À trente ans, Tommaso est arrivé, par le biais de la finance, à un sommet social difficile à dépasser. Il est pourtant parti de peu : son père, mafieux, est emprisonné une première fois brièvement, puis une seconde fois pour quatorze ans, à la suite d’un délit beaucoup plus grave. La mère, Irene, personnage important dans le récit, sera tour à tour femme de ménage et concierge pour faire vivre cette famille réduite. Détail capital : Tommaso ressemble à un éléphant. Immense et obèse, il restera immense mais sera seulement gros après une opération de chirurgie esthétique. Dans sa jeunesse, cette hypertrophie, qu’il alimente au sens propre du terme, fait de lui la victime de ses copains de classe. Est-ce le ressort qui le pousse à s’imposer avec autant de force, sur un tout autre plan ? Gentil, peut-être honnête au départ, intelligent, pointu en mathématiques, il fait de brillantes études, et part en flèche dans la haute finance.
C’est donc l’occasion pour le narrateur d’étudier, presque scientifiquement, le fonctionnement de cette activité, qui est l’activité des activités, puisqu’elle est étroitement liée à la richesse et à la politique, donc au pouvoir.

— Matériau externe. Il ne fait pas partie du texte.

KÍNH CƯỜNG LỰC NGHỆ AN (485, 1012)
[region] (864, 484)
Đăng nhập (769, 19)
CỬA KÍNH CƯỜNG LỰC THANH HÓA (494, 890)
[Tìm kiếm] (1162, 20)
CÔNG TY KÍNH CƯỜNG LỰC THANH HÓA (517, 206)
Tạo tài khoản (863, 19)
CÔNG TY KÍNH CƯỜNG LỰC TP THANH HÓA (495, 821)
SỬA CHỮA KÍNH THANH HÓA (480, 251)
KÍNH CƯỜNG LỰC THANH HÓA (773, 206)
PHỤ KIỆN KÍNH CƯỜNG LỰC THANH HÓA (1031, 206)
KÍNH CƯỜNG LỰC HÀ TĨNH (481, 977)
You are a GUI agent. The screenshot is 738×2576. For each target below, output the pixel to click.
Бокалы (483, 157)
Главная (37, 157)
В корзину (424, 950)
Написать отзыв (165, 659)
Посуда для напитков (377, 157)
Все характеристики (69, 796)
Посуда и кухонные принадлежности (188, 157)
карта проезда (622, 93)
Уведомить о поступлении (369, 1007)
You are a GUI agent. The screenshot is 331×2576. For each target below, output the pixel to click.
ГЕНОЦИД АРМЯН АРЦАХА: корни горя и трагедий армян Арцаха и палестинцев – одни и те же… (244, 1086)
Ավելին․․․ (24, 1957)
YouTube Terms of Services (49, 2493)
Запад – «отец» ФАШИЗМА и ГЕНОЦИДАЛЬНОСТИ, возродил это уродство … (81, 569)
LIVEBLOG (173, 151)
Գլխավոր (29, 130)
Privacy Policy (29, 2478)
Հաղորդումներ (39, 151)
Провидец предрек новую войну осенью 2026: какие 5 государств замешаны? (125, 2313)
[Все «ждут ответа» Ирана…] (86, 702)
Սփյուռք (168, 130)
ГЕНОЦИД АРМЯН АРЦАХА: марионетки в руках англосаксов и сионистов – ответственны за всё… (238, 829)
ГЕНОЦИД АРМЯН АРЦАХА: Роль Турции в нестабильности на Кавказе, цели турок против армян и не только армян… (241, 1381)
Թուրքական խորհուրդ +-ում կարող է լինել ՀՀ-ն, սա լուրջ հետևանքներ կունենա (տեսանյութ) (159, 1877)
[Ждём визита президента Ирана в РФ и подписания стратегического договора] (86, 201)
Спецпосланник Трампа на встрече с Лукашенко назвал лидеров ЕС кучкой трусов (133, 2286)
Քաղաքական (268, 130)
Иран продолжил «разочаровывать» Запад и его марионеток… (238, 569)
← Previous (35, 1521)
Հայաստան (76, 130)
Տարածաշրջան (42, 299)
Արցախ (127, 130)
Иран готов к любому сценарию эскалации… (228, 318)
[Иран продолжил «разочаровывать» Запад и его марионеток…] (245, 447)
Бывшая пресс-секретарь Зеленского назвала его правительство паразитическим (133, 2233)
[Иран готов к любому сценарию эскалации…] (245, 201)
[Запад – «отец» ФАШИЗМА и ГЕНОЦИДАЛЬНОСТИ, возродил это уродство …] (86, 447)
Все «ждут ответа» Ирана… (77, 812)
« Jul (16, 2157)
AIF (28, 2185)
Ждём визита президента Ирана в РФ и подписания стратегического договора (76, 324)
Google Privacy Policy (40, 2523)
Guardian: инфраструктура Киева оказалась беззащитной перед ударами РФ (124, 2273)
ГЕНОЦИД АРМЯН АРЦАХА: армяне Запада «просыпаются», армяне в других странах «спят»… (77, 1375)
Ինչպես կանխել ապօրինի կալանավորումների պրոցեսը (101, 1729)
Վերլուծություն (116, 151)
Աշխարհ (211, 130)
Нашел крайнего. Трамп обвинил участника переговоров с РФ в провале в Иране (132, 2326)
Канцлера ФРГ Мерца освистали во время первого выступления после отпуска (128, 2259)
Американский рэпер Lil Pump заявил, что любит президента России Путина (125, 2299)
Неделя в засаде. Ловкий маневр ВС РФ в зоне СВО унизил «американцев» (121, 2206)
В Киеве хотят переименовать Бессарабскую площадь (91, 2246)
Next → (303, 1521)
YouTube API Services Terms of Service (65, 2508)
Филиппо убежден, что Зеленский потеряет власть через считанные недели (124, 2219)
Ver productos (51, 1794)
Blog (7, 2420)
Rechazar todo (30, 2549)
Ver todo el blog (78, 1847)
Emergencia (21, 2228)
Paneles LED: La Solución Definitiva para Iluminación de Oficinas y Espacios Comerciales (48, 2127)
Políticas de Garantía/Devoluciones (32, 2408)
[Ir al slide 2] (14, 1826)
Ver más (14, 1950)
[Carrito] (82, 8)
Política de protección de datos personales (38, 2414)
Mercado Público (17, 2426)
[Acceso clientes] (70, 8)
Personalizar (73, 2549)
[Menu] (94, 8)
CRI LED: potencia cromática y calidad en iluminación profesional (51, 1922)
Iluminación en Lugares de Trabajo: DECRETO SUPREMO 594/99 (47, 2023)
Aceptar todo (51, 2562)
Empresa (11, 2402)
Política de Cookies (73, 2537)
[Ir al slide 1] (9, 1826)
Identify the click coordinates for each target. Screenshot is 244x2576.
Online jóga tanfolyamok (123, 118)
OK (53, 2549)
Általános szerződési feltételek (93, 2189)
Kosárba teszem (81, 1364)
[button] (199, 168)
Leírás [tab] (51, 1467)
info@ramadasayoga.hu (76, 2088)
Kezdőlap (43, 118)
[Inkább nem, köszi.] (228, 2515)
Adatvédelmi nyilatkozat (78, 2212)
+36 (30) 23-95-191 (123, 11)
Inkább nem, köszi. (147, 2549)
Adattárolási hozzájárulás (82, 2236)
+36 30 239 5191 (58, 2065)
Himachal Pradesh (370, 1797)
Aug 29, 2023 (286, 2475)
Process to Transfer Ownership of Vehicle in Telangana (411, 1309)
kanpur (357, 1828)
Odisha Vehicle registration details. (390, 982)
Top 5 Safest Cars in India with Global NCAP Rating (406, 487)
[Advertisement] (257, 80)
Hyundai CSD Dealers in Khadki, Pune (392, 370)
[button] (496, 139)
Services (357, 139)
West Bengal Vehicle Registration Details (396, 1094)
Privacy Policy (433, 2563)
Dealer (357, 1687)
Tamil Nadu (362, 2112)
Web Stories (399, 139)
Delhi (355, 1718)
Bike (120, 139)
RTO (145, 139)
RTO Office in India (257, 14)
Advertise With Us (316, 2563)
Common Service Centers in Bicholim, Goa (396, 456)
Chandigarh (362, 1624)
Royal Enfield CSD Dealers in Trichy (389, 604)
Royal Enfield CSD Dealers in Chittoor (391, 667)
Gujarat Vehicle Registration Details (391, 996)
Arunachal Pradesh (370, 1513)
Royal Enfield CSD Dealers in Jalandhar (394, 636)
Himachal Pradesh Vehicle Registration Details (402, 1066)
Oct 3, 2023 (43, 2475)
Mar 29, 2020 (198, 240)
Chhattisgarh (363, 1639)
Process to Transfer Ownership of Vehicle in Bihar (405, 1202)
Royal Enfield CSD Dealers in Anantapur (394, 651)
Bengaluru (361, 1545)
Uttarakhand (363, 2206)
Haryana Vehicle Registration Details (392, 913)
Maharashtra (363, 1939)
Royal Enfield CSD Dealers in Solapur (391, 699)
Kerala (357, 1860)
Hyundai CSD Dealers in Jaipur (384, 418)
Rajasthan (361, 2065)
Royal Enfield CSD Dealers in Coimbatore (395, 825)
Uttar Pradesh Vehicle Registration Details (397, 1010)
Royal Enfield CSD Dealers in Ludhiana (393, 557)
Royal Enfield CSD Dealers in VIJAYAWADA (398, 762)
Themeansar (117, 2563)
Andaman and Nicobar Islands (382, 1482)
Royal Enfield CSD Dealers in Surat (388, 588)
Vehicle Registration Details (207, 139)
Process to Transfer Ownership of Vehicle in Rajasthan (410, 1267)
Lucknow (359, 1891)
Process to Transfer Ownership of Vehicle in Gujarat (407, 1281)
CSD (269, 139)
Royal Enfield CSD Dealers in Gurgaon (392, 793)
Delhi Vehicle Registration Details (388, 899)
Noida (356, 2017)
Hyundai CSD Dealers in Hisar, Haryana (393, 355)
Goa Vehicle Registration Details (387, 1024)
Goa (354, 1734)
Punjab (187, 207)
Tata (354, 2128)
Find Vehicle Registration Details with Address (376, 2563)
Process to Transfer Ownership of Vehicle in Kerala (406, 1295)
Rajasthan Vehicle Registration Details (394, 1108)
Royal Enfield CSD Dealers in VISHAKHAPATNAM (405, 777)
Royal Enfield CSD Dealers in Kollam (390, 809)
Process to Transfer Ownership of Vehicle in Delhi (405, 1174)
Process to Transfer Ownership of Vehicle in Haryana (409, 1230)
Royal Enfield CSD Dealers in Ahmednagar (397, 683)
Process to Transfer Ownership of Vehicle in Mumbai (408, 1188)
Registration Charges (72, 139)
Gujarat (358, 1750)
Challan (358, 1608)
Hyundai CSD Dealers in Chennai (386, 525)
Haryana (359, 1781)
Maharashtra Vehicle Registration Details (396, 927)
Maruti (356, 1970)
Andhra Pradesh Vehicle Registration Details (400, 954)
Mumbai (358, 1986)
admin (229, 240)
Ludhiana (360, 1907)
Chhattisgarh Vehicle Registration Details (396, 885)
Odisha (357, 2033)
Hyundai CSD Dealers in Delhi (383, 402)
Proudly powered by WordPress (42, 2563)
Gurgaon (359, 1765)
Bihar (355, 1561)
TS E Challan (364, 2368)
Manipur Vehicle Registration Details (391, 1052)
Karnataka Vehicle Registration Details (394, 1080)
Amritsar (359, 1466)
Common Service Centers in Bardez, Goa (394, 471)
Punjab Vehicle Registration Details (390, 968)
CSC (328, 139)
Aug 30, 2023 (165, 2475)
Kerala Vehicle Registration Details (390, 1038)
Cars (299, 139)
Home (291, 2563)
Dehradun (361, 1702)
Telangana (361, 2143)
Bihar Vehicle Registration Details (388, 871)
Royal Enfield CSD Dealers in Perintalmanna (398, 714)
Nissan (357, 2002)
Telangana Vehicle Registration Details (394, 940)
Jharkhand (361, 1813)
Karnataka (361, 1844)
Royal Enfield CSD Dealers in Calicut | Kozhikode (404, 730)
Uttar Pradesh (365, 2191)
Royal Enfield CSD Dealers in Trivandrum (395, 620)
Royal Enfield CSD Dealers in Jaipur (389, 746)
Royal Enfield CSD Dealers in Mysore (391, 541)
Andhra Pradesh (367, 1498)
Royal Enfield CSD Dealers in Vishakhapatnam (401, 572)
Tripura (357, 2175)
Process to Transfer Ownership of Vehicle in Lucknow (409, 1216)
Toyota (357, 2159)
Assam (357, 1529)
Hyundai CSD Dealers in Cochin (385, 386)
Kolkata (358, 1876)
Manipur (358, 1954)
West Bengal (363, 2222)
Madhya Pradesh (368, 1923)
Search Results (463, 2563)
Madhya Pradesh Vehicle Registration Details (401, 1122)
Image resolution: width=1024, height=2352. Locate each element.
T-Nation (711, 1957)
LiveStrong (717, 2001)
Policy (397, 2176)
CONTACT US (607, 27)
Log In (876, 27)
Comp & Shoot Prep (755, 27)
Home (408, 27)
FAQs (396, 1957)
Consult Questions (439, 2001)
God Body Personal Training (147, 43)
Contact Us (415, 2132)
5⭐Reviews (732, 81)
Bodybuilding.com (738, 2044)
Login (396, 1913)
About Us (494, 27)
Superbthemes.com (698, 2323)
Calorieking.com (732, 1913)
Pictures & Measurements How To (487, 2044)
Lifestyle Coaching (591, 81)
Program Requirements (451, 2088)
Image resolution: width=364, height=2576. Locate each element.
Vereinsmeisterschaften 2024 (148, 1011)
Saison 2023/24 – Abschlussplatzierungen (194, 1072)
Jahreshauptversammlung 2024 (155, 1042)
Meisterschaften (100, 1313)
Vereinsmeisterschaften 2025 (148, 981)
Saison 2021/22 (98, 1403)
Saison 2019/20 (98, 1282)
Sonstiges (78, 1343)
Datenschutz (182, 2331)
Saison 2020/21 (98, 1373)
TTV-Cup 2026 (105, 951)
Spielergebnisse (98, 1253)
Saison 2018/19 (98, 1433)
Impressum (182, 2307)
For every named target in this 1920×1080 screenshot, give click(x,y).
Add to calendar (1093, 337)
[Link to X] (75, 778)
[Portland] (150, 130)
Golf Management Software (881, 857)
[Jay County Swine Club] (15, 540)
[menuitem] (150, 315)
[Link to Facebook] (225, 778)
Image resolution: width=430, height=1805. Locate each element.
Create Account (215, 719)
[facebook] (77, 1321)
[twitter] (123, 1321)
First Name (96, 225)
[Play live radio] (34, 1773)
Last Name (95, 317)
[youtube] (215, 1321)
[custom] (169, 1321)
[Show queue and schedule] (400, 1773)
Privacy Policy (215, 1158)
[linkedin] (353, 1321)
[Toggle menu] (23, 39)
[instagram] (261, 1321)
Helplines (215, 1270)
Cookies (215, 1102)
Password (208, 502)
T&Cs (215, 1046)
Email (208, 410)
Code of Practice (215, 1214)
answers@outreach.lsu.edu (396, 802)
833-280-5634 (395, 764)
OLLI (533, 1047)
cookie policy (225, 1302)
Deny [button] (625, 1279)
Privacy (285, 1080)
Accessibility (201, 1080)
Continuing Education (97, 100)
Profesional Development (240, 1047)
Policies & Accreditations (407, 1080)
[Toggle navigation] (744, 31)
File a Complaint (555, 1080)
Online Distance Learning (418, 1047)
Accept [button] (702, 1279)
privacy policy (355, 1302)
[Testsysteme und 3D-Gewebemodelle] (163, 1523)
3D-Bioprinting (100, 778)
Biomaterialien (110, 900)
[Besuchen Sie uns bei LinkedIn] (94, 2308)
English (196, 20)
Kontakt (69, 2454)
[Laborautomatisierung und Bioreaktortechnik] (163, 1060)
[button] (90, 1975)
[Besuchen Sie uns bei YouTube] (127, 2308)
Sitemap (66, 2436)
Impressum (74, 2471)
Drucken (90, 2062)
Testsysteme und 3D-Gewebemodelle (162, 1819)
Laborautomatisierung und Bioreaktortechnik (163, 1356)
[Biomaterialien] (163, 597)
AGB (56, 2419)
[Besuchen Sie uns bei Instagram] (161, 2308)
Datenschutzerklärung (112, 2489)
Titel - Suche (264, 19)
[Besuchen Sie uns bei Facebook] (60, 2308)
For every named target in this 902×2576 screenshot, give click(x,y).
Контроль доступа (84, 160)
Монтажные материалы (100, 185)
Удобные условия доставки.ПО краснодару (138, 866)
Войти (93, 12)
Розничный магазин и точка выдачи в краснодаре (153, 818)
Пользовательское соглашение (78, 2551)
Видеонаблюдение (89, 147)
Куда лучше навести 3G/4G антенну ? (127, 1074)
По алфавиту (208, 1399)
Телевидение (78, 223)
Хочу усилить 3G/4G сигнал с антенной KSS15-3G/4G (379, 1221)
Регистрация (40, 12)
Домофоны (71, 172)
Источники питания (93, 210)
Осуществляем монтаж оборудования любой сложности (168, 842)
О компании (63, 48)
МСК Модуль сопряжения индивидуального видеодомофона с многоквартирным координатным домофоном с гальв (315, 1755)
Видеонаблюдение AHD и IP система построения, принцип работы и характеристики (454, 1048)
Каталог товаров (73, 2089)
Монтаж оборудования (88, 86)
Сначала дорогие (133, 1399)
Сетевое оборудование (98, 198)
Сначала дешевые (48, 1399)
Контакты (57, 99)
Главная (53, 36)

Le lecteur non spécialisé dans la question réussit à comprendre les mécanismes de l’économie numérisée, et ses dessous peu avouables : « Ce qui est bien quand on trade par écran interposé, c’est qu’on ne voit même pas la tête de ceux qu’on baise ». On comprend vite qu’il n’y pas d’argent propre. Tommaso finira inéluctablement par nouer les mêmes « alliances » que son père. En Italie, semble dire Siti, il est presque impossible, arrivé à un certain niveau, d'échapper aux mirages de la mafia.
En contrepoint : la vie mondaine des Romains people, clinquante, amorale ou immorale, où tous les milieux se mélangent pourvu que leurs représentants aient un très gros compte en banque. Ces soirées, ou ce mariage grand style, ou ces parties de yachting, sont observés d’un œil lucide et à peine ironique ; les conversations sont rapportées dans un style rapide, déstructuré, telles qu’elles sont dans la réalité. Notons que la traduction de Serge Quadruppani épouse avec aisance tous les niveaux de langue, allant du verbiage mondain au jargon de la finance, en passant par le dialecte sicilien, propre à la mafia.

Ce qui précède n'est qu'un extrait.